UNITED STATES DISTRICT COURT WESTERN DISTRICT OF WASHINGTON AT TACOMA
Sep 14, 2018
CASE NO. 3:17-CV-05809-JRC (W.D. Wash. Sep. 14, 2018)

Opinion

CASE NO. 3:17-CV-05809-JRC

09-14-2018

ANNA MARIE CURATOLO MAHMOOD, Plaintiff, v. NANCY A. BERRYHILL, Deputy Commissioner of Social Security for Operations, Defendant.


ORDER ON PLAINTIFF'S COMPLAINT

This Court has jurisdiction pursuant to 28 U.S.C. § 636(c), Fed. R. Civ. P. 73 and Local Magistrate Judge Rule MJR 13 (see also Consent to Proceed before a United States Magistrate Judge, Dkt. 5). This matter has been fully briefed. See Dkt. 10, 11.

After considering and reviewing the record, the Court concludes that the Administrative Law Judge ("ALJ") erred in in failing to credit fully the medical opinion from plaintiff's treating rheumatologist, James J. Nakashima, M.D. For example, although the ALJ found that Dr. Nakashima's opinion was not supported by any clinical findings, the ALJ must set forth her own interpretations and explain why they, rather than Dr. Nakashima's opinion is correct, and the record includes treatment notes from Dr. Nakashima documenting plaintiff's fibromyalgia condition and findings from several physical examinations.
+++
__PROBLEM TO SOLVE__
According to the court order, whose medical opinion did the Administrative Law Judge err in failing to credit fully?

Saved entries
+++
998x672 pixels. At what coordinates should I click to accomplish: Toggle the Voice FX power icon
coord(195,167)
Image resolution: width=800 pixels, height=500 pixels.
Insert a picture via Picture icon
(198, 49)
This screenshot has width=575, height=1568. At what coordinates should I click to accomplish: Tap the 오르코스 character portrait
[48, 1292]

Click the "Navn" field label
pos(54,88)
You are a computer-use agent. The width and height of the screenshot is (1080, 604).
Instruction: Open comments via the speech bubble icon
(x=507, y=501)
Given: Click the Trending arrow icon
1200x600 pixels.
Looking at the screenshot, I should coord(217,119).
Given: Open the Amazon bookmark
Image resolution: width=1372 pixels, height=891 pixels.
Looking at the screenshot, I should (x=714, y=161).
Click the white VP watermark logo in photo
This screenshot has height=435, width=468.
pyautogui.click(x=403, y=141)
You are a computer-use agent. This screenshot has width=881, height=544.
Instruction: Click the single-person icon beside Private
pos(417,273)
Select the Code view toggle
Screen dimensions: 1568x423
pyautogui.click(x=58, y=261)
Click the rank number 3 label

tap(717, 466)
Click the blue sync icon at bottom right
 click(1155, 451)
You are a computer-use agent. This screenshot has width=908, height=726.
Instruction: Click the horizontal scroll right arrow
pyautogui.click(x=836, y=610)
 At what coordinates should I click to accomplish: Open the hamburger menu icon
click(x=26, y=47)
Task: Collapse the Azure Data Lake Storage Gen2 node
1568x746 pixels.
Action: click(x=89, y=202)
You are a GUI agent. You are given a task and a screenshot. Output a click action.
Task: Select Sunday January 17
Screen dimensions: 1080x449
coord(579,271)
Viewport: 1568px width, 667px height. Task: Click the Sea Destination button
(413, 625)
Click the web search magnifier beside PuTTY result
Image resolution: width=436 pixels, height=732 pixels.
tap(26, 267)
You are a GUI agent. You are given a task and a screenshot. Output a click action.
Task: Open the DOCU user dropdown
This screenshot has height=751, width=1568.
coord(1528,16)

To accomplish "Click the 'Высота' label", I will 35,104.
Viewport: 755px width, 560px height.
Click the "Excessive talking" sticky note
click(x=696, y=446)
+++
__WRITTEN RESPONSE__
The opinion of the plaintiff's treating rheumatologist, James J. Nakashima, M.D.